The photo on the left shows me having a transfusion of IVIG. I had these every 3 weeks for five years until my treatment regime crashed with a flare and I had chemo. In the photo on the right, I’m playing Beethoven’s Moonlight Sonata after a chemo treatment. 

Yet, strangely we are resurrecting. I’ve been in remission for 3.5 years. Moreover, about four months ago, I was approved for our National Disability Insurance Scheme and any looking back has only been to celebrate my onwards and upwards progress. Well, that’s aside from my usual bout of severe chest infections, and the operatic cough which hails from the dark side of Hades. Indeed, I’ve been wrestling with all sorts of horrors lately as I’ve barked my way along some grueling, grim tributory of the River Styx filled, which is populated by all sorts of ghoulish spectors and shadows. Just picture the grim reaper, and I definitely believe he’s been stalking me for the last four weeks. However, I’ve become a seasoned veteran of the battle, and his attacks are not as severe as they once were.

 

Anyway, under the NDIS, I’ve been able to get extensive help at home and we’re steadily chipping away at years of neglect, struggle and the too hard basket, which has been overflowing with so much rubble that it’s toppled over.

So, you could just imagine my relief, my exuberarant joy and tears, when I said: “Hello carpet” yesterday.

It was also: “Hello sky”, because I also had the windows cleaned and much to our amazement, they’re clear. My daughter even joked this morning, that the magpie might fly into the glass and hit it.

The state of the windows was just another thing I’d switched off to. I know people do get their windows professionally cleaned, but this was out of our league and in terms of DIY, we’ve been struggling to put one foot in front of the other before NDIS. Windows, to me, is a computer thingy.

So, even though I’ve missed my usual contribution to the Weekend Coffee Share this week, I’d love to invite you round for coffee right this minute. That is, while the windows and carpet are in a blissful state of suspended animation, and you can actually see the floor. I know it won’t take long for trouble to return. We’re moving into Spring here and we have a little black dog who covers our carpet in a layer of felt. We also have two kids and my husband and I are also human.

In other words, we live in the real world…not Facebook or a magazine.

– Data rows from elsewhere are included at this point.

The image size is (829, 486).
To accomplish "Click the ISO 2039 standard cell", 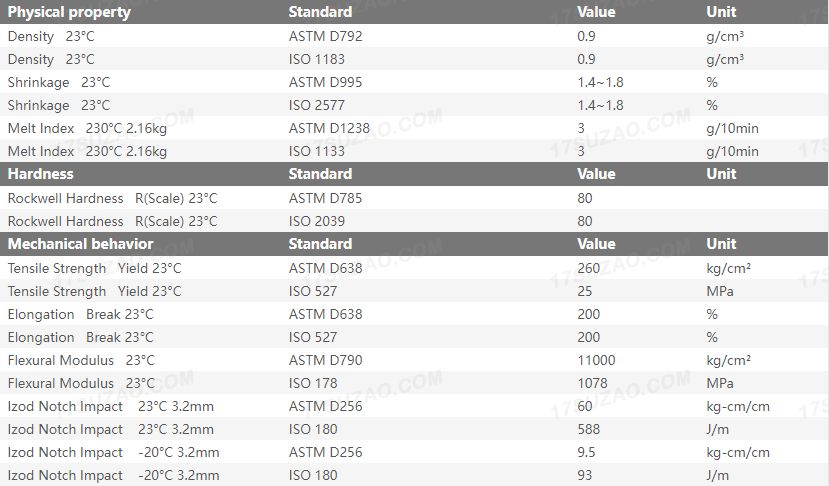I will tap(317, 221).
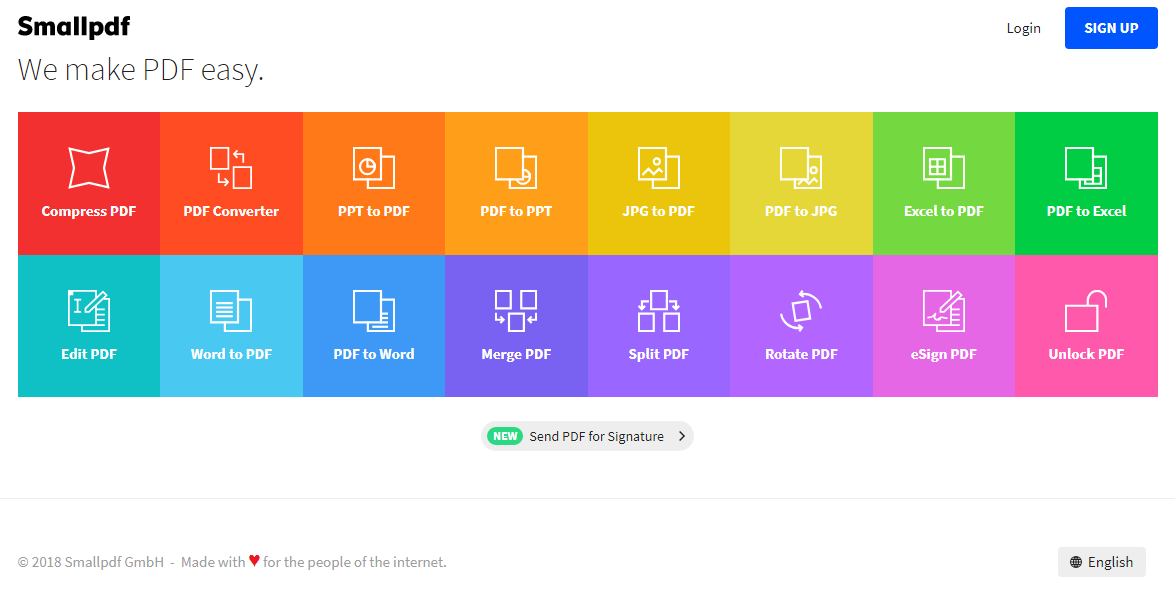
Task: Open the JPG to PDF converter
Action: 658,183
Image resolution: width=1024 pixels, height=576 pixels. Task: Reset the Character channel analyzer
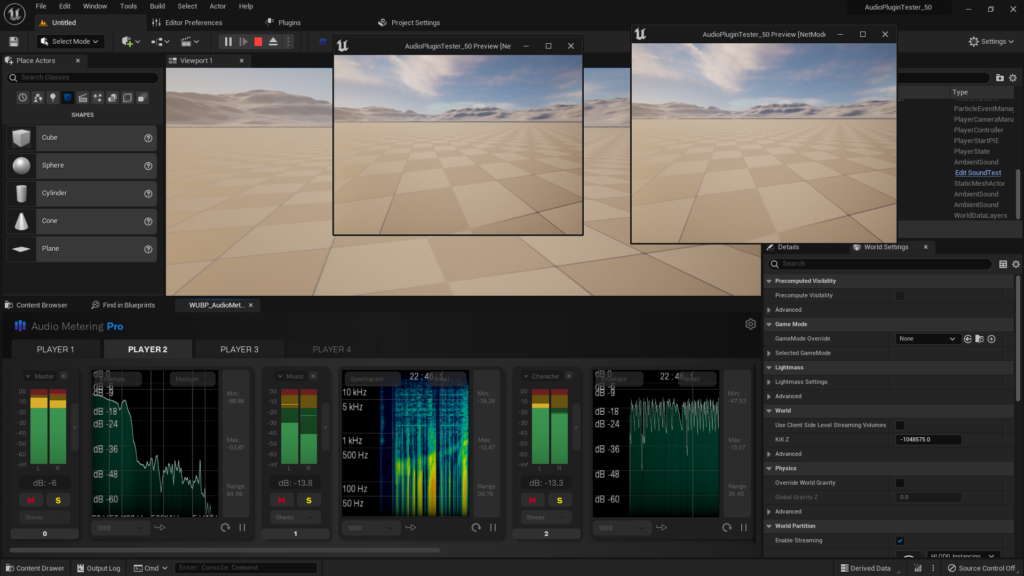pos(727,527)

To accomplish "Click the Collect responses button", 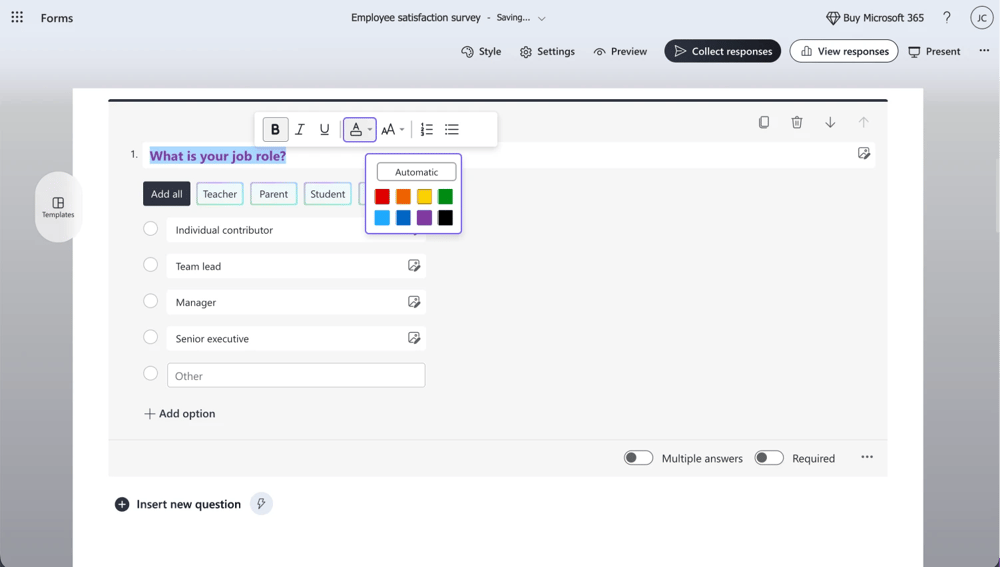I will coord(722,51).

Have you experienced anything like this lately? Something you would call a “Eureka Moment” which has almost had you jumping out of the bath and running naked through the streets like  Archemedes? If so, I’d love to hear it and these stories are so encouraging to people in the thick of the storm, who doubt there’s any way out.

dog in the storm

Stupid me actually drove into this storm in search of “the shot”. I ran to my car which became my “tin can”, while hail the size of a golf ball pummelled the car. Even the sound alone, was terrifying.

On the other hand, if you’re currently feeling trapped in the thick of the storm, know you are not alone. A lot of people have been there or are there right now, and are only too willing to hold your hand either figuratively or in person. I would encourage you to hook up with some people sharing your experience, especially veterans and survivors of your particular battle. I know I’ve certainly found a lot of comfort with “my colleagues”, my “fellow travellers” in the same boat.

Take care and don’t forget to count and even search out your blessings. There’s always something, no matter how small. Or, perhaps it’s so big, you’ve only seen its feet.

Love & best wishes,

Rowena

Rowena sun

Here I am at Railway Park, Byron Bay. The artwork was done by a mum whose son died in the park from an overdose of prescription drugs. She undertook this art in the park project to help save others.